### Assignment:
Print every record below exactly as it stands.

(Dataset entries)
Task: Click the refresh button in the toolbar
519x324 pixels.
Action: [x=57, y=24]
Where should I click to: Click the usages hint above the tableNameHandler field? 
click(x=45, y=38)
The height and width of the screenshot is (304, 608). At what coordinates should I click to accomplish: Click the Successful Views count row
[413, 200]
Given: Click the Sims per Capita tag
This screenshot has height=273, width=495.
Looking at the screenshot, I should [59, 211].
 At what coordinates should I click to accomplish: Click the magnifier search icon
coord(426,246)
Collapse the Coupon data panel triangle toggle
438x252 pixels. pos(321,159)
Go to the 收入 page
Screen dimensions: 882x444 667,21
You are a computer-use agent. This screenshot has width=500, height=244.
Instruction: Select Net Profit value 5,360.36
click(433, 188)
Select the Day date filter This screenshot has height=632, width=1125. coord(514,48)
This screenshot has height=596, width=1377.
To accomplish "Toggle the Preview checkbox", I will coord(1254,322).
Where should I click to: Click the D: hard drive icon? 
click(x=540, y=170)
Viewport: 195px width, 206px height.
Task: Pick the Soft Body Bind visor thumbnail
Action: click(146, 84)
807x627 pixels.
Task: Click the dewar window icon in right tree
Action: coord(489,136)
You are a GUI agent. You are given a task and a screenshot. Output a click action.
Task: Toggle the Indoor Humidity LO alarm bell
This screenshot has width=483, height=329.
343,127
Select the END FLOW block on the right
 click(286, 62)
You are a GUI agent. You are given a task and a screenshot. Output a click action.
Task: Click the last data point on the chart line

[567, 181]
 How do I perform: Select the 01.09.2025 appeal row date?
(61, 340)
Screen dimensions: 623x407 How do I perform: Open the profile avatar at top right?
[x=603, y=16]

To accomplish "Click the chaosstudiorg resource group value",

### Answer below:
Task: Click the refresh button in the toolbar
519x324 pixels.
Action: [x=57, y=24]
Where should I click to: Click the usages hint above the tableNameHandler field? 
click(x=45, y=38)
The height and width of the screenshot is (304, 608). At what coordinates should I click to accomplish: Click the Successful Views count row
[413, 200]
Given: Click the Sims per Capita tag
This screenshot has height=273, width=495.
Looking at the screenshot, I should [59, 211].
 At what coordinates should I click to accomplish: Click the magnifier search icon
coord(426,246)
Collapse the Coupon data panel triangle toggle
438x252 pixels. pos(321,159)
Go to the 收入 page
Screen dimensions: 882x444 667,21
You are a computer-use agent. This screenshot has width=500, height=244.
Instruction: Select Net Profit value 5,360.36
click(433, 188)
Select the Day date filter This screenshot has height=632, width=1125. coord(514,48)
This screenshot has height=596, width=1377.
To accomplish "Toggle the Preview checkbox", I will coord(1254,322).
Where should I click to: Click the D: hard drive icon? 
click(x=540, y=170)
Viewport: 195px width, 206px height.
Task: Pick the Soft Body Bind visor thumbnail
Action: click(146, 84)
807x627 pixels.
Task: Click the dewar window icon in right tree
Action: coord(489,136)
You are a GUI agent. You are given a task and a screenshot. Output a click action.
Task: Toggle the Indoor Humidity LO alarm bell
This screenshot has width=483, height=329.
343,127
Select the END FLOW block on the right
 click(286, 62)
You are a GUI agent. You are given a task and a screenshot. Output a click action.
Task: Click the last data point on the chart line

[567, 181]
 How do I perform: Select the 01.09.2025 appeal row date?
(61, 340)
Screen dimensions: 623x407 How do I perform: Open the profile avatar at top right?
[x=603, y=16]

To accomplish "Click the chaosstudiorg resource group value",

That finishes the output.